I wanted to include When Breath Becomes Air in my medical nonfiction roundup, but this memoir takes a different path and deserves its own standalone post. (After this I’ll return to non-medical topics next week, I promise!)
I came across a coffee-stained copy (I hope it’s coffee) in my neighborhood’s Little Free Library while I was dropping off a cookbook and decided to give it a chance, especially since I could drop it back there if I didn’t like it.
Instead, I spent two evenings reading and crying over this book and everything it made me feel and consider and I can’t recommend enough that you do that too, even if that sounds unappealing and although I suspect I’m the last person to discover it.
Of course I was familiar with the hype around it since its publication in 2016, after author Paul Kalanithi had already passed away.
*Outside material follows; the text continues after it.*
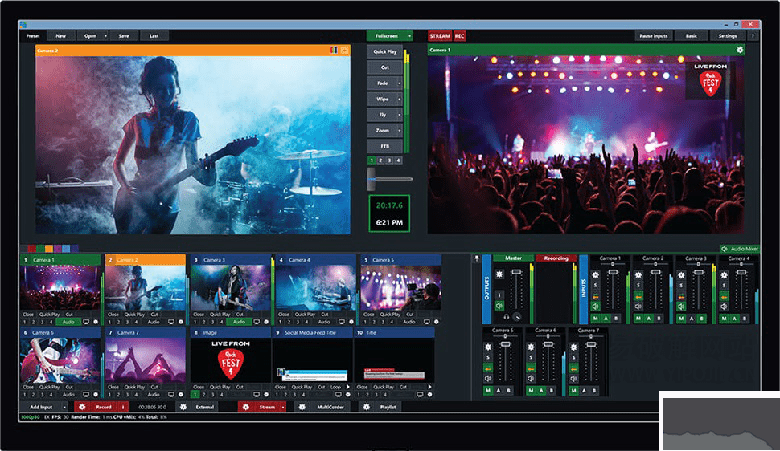
Task: Select the red category color tab
Action: coord(34,249)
But it’s not my typical fare — nothing among the ostensible ideas covered here of death, grief, or reckoning with medical horrors appeal to me. It’s also not easy to come to terms with whether one has lived a life of meaning, especially when dealing with the exhaustion of cancer and chemotherapy and the limited time to do anything at all, and reading about that can be uncomfortable as well.
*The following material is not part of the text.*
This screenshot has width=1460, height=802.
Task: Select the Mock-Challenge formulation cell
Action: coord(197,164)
And I’m not a “misery memoir” reader — although I love reading stories of people overcoming difficult situations or life events, or doing extraordinary things in tough times. And I don’t like tearjerking-anything. I say all this to convince you that it’s worth reading even if you shy from all this too.
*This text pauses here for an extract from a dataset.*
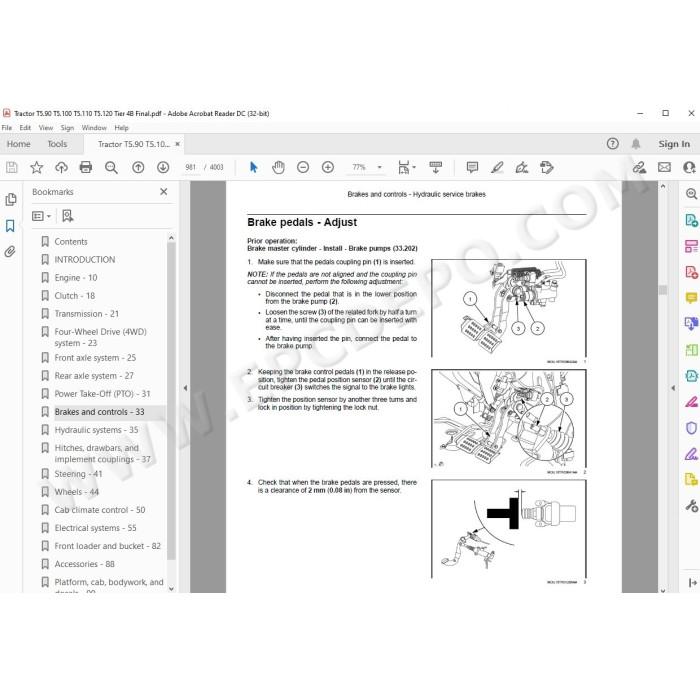Viewport: 700px width, 700px height.
Task: Add a sticky note comment
Action: [472, 167]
Considering our own mortality is always going to be a fraught subject, as is the topic of medical anomalies with the worst outcome. Which is what confronted Stanford resident and Yale-educated neurosurgeon Kalanithi, who at 36 years old, nearly finished with a decade of medical education and residency was diagnosed with stage IV metastatic lung cancer. He would have about two years to live.
In that time he had big, unimaginable decisions to make while faced with nothing but uncertainty. This was mortality making itself known, and as he points out we all know death is coming, but rarely do we face the possibility that it may be tangibly soon, when we’re so young with so many plans that suddenly have to be scrapped for entirely new ones that you never imagined having to make.
For Paul and his wife Lucy, this included deciding whether to have a child while knowing that his cancer, after another tumor appeared despite initially successful treatments, would almost certainly be fatal within a handful of years.
They moved forward with that plan anyway, and he got to meet his daughter and know that something of him will continue existing even after he’s gone. It’s a devastating moment and the words he writes to his daughter at the end of the book make me ugly cry even remembering them.
What I loved most was his honesty. With diagnoses or revelations like this, the unimportant just falls away so quickly and clearly. But to see that he still included mention of their marital difficulties before his diagnosis impressed me greatly — just that unusual level of transparency. There was no glossing over the truth; this is what it was, so he told their story truthfully.
It’s moving to see him change from doctor to patient — to having helped usher so many patients and their families through their worst nightmares of diagnoses, illness, death, as well as the triumphs of surgical successes — to becoming a patient himself.
And what makes it so incredible to read is not only his impressive intelligence and passion as he discusses his path to neurosurgery, but his joint background in medicine and English literature (he had an MA in English Lit from Stanford). He loved TS Eliot and quotes him liberally, and ties in ideas around word origin as they take on new meaning from his changed perspective. My favorite was “The root of disaster means a star coming apart, and no image expresses better the look in a patient’s eyes when hearing a neurosurgeon’s diagnosis.” I mean, my god.
There were a few elements I didn’t enjoy; for one, I had trouble following some complex reasoning around religion, but what’s even the point of discussing these things when the whole thing is so extraordinary? Just the fact of its existence humbles me. He didn’t get to finish writing it but his wife wrote a touching conclusion, as well as fulfilling her promise to get it published. It breaks my heart and is the most beautiful testament to a deep love that I can imagine.
May we all be capable of summoning the kind of grace and strength he showed in his life when we need it.